Right. I've had a bit of a mixed reaction on here this week with a couple of my threads.
My prediction for the Sunderland game is Oxford United 1 (That new bloke) Sunderland 1 (its obvious) Att: 10001 with 1802 Sunderland fans.
This is going to be a rather boring game. But the events not related to the match are interesting me. The game will start 30 minutes late, because Nissan, who supply the coach, will change their mind about lending it to Sunderland, due to Brexit. The team will all have to thumb a lift to get here. There will be a change of ref before the match starts, because he went on telly the night before and debunked the moon landing of 1969. It was decided he is a t**t and was too embarrased to turn up. Sykes and Whyte will get into a fight, arguing about who is a true Celt. Erick Thohir will warn them he has a Viking background, so watch it.
Oxford will win the toss, and 200 of their (Sunderland) fans will leave the ground in disgust.
Oxford will be shooting towards the car park end and most of their shots will land in the car park....................near the club shop.
Maguire will score the luckiest goal ever seen at the Curse-Him Stadium. We will score the shittiest goal ever seen in a football match, but who cares?
One of the goal posts will break. A pigeon will drop dead, mid-flight and land on Eastwood's finger - breaking it. It gets worse.
Nelson will injure his coccyx after jumping the wall at the East end. No-one will know why he did it.
Their centre-half will fracture his clavicle, whist raising Maguire up, after scoring.
The score-board will explode, as will the director's box. Robinson will be strangely quiet during the game.
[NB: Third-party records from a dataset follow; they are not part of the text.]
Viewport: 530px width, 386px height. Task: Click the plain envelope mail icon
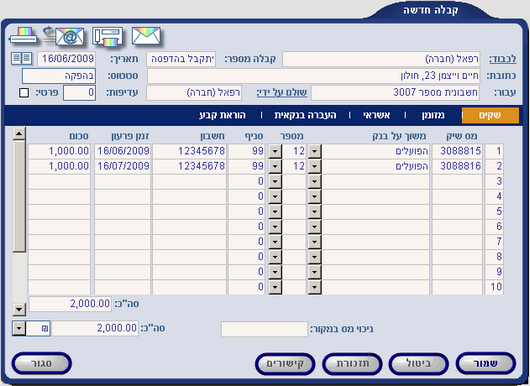(146, 36)
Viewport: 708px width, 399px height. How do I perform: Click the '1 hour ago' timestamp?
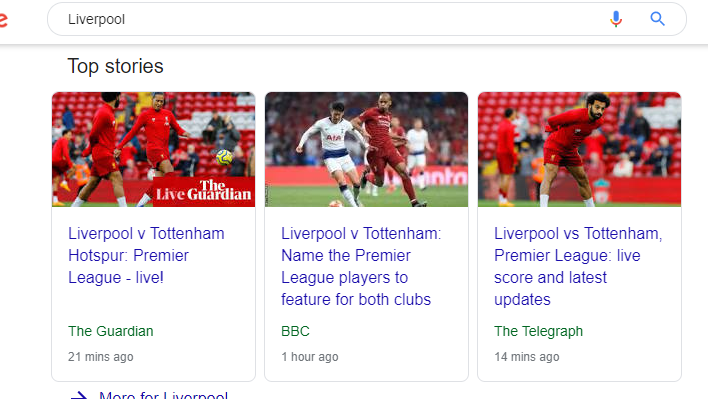(310, 357)
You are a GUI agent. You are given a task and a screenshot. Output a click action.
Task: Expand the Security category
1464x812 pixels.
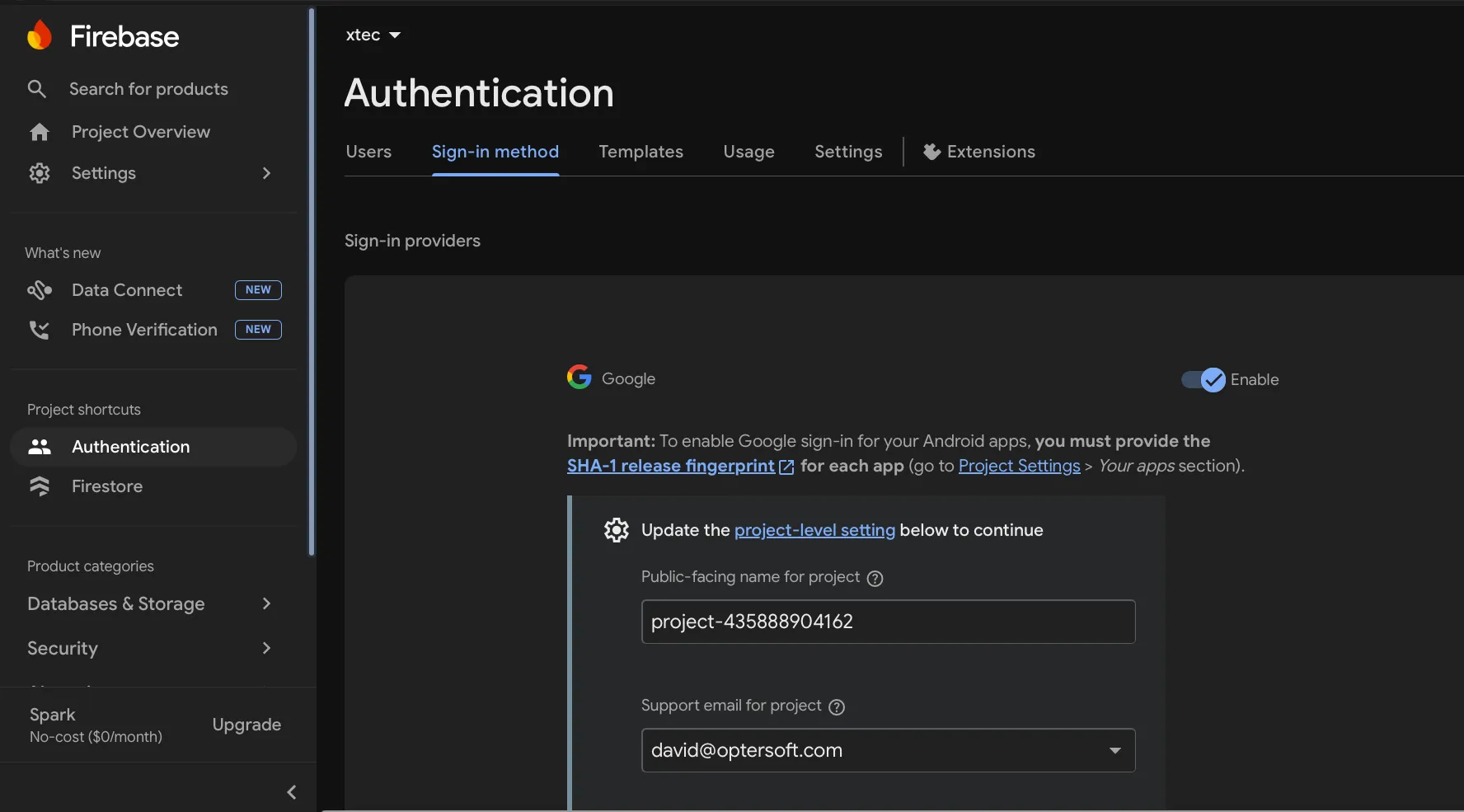pos(265,648)
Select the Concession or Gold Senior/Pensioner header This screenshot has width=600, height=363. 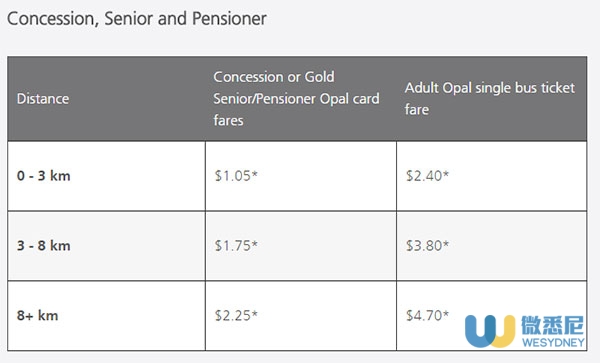(296, 99)
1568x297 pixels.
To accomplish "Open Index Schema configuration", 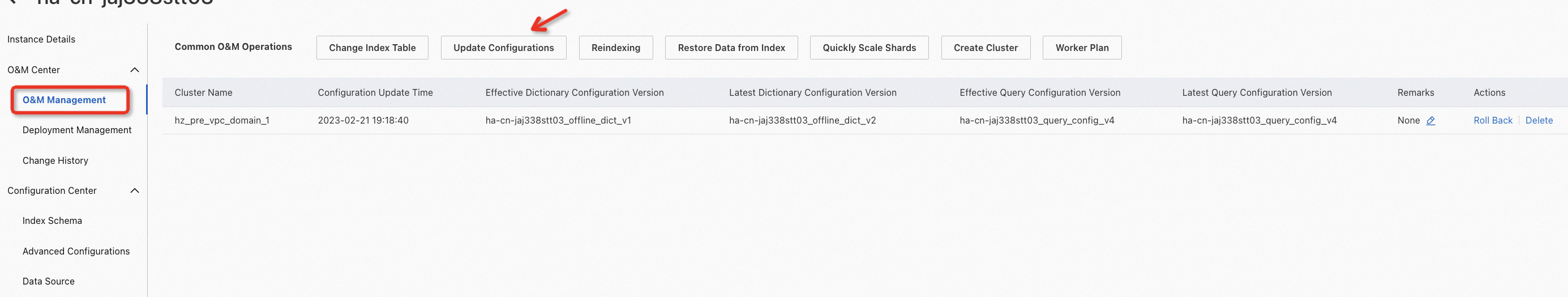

The ref will book 5 players from us and 6 from them. Turns out, he has an attention-seeking disorder.
Charlie Farley will be seen wearing a scarf with 'Sunderford' printed on it. He hasn't chosen us or them, yet.
A dog will run onto the pitch. The fans will sing my name when it does.
One of the hot-dog stands will run out of cooking gas, so will have to shut early.
An ambulance will drive onto the pitch, after a hoax phone call.